9 de janeiro de 2014

'O fogo não pode ser um instrumento político'

Foto Alceu Castilho, em Humaitá AM
Por Alceu Castilho, jornalista e escritor


Fico pensando no fogo. Na banalização do fogo. O fogo que matou Ana Clara, a menina de 6 anos, no ônibus no Maranhão. O fogo que incendiou a secretaria de saúde indígena em Humaitá (AM), e os carros [na foto] e barcos da Funai no mesmo município. O fogo.


O fogo não pode ser um instrumento político. O Muro de Berlim foi demolido - e não incendiado. Grandes vergonhas da humanidade (a Inquisição, o Holocausto) o utilizaram como instrumento. No Brasil, 2014, a banalização dos incêndios ganha um potencial alastrador. Infernal.

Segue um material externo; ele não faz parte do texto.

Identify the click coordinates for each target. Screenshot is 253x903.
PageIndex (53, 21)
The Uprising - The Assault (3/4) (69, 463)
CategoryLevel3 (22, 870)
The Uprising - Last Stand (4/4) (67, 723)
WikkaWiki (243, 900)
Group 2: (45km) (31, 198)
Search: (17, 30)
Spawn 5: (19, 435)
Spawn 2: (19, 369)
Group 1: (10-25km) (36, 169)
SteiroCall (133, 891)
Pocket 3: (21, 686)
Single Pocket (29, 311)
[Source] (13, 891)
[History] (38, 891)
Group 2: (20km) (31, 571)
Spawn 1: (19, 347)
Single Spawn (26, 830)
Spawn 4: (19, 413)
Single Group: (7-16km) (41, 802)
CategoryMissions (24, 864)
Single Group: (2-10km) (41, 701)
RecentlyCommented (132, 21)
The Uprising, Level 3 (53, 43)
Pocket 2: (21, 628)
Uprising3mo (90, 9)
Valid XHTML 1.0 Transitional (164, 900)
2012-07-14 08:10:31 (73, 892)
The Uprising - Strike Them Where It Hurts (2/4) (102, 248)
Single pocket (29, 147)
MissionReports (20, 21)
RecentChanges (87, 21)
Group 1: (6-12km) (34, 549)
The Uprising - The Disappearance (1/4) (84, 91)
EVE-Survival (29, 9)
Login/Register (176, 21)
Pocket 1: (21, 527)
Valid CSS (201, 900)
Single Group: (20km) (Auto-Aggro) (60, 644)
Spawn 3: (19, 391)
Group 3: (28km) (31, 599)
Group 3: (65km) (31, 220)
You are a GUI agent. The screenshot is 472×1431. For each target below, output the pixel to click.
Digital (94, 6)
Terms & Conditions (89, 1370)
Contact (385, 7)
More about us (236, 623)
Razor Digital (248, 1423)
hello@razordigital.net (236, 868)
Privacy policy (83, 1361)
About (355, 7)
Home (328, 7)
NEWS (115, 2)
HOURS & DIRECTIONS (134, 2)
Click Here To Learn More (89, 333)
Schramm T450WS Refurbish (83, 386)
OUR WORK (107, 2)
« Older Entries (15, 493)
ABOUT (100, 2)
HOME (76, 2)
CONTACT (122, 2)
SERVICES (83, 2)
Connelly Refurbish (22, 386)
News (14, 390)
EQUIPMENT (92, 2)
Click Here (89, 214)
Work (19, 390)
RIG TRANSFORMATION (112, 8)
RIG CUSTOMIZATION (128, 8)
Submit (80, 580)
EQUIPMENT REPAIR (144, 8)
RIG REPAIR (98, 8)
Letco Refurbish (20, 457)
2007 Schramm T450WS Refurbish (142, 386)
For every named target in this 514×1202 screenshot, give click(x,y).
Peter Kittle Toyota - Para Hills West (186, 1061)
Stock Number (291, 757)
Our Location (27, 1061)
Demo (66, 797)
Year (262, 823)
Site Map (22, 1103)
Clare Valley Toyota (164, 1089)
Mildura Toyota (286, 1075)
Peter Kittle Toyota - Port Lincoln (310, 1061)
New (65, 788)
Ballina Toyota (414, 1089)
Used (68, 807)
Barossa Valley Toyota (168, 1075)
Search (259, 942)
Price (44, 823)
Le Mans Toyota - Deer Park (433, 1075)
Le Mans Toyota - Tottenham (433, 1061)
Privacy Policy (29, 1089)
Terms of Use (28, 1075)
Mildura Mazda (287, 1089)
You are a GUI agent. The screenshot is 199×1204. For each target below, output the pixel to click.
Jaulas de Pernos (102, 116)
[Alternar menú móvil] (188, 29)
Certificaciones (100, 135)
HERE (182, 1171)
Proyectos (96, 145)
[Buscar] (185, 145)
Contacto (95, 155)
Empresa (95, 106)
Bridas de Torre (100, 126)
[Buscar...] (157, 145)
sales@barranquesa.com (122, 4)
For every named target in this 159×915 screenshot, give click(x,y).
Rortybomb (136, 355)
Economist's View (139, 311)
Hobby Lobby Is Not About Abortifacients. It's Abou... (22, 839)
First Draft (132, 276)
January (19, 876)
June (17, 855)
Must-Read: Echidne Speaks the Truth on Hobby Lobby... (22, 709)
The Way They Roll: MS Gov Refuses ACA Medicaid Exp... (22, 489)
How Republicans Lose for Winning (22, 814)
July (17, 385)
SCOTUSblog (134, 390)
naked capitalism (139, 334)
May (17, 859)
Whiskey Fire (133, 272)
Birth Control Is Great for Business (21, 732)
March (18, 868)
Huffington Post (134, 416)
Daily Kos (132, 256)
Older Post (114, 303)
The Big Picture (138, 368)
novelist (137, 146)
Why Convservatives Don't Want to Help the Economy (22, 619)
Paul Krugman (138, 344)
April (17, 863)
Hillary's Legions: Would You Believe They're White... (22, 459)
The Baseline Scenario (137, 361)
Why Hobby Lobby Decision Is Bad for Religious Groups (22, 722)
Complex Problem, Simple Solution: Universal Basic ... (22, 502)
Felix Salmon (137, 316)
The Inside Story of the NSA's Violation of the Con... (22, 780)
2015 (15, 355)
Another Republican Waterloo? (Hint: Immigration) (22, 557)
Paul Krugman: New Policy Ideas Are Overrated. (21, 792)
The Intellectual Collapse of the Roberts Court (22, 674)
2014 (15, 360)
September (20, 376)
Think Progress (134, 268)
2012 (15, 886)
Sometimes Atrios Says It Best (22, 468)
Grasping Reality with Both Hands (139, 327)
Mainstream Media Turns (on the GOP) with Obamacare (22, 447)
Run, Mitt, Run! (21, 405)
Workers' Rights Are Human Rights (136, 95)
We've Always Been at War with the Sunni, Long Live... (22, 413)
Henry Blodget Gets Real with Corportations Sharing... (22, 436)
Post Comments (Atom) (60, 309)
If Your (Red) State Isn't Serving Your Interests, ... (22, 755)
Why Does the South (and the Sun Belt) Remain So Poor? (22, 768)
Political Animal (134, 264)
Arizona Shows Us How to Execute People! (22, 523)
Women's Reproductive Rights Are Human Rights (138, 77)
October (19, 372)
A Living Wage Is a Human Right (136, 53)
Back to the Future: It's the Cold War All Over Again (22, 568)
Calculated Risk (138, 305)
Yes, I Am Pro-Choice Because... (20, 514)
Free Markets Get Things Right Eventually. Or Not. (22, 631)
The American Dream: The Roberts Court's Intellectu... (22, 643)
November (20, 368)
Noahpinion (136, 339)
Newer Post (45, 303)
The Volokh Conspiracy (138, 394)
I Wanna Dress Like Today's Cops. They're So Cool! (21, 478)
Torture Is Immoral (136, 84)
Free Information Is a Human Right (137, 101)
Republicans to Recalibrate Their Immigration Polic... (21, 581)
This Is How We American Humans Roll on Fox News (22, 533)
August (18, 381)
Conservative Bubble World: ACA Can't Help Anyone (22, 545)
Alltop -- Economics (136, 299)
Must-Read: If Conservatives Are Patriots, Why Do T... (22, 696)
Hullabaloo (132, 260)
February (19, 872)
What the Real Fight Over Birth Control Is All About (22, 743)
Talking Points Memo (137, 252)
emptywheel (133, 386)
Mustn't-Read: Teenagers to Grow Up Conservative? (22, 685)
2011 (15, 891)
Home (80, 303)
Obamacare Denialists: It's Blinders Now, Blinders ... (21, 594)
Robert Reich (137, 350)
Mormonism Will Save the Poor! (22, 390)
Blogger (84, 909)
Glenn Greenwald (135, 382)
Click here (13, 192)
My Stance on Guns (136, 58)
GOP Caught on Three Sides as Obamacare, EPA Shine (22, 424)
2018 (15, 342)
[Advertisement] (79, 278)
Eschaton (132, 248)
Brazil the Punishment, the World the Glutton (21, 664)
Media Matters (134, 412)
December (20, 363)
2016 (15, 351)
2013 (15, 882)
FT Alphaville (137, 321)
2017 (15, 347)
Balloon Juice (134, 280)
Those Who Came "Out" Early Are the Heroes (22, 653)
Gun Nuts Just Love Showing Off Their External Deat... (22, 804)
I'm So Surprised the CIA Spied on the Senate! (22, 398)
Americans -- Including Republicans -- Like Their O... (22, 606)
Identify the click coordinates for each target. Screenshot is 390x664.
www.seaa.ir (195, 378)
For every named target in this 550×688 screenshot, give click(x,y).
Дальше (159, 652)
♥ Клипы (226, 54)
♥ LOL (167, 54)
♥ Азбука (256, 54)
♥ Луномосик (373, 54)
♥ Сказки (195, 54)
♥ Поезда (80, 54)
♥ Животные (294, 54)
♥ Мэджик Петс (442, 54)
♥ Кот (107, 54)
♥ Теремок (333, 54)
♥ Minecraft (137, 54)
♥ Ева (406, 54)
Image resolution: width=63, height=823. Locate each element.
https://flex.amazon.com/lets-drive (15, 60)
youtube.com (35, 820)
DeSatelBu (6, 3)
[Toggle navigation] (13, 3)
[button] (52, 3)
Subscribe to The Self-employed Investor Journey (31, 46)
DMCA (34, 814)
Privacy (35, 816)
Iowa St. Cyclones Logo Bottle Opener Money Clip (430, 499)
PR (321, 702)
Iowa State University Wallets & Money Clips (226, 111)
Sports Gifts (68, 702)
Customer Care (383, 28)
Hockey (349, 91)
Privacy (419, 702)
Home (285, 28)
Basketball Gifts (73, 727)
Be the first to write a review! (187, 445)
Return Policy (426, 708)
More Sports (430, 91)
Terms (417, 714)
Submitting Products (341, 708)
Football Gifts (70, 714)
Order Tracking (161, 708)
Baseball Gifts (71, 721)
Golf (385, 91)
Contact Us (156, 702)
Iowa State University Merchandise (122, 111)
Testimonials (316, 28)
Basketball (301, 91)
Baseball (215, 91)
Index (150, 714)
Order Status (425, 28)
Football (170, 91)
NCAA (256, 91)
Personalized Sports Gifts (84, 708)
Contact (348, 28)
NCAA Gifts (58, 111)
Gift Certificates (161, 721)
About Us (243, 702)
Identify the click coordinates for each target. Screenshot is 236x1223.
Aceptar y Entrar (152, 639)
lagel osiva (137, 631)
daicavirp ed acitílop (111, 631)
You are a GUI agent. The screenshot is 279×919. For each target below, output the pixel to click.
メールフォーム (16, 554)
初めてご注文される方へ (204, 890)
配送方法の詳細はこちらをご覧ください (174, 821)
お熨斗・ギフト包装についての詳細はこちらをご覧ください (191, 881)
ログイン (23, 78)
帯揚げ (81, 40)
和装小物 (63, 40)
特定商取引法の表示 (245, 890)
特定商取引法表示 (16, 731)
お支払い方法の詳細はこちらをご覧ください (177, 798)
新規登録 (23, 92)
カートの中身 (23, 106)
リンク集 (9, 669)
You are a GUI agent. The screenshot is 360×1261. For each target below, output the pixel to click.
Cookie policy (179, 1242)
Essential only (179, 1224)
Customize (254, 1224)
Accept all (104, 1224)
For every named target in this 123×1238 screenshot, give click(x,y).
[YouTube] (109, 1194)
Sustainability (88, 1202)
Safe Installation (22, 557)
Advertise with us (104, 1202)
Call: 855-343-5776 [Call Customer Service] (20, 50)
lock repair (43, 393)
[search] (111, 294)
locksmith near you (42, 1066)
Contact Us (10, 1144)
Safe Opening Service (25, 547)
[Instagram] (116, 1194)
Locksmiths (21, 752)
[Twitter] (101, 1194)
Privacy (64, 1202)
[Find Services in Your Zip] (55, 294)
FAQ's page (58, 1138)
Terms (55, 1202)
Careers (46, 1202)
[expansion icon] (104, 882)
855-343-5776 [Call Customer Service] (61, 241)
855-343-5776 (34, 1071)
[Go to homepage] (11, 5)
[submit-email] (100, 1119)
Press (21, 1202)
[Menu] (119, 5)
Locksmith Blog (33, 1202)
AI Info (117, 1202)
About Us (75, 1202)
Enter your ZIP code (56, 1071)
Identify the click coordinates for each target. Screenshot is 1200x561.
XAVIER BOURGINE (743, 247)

A abertura do meu livro preferido começa com fogo. O fogo que Alejandra ateia em si mesma e na sua casa em Barrancas, em Buenos Aires. Numa busca desesperada de purificação. (Ernesto Sabato, Sobre Heróis e Tumbas)

O fogo está também no Cortiço, de Aluizio Azevedo. O fogo que queima cortiços é também o fogo que destrói favelas nas metrópoles. E que mata gente. Fogo da gentrificação, no mínimo fogo da exclusão.

O fogo que matou a menina Ana Clara e destruiu equipamentos indígenas (e, talvez, o carro dos desaparecidos em Humaitá) representa algumas décadas de retrocesso para o país. Ele é ateado também pela omissão do Estado.


A sociedade brasileira está brincando com ele: com fogo. Não será o único horror, em meio a decapitações, às matanças no campo e na cidade (por armas de fogo), ao trânsito assassino e legitimado por um sistema econômico obtuso.
Mas fico pensando no seu horror específico.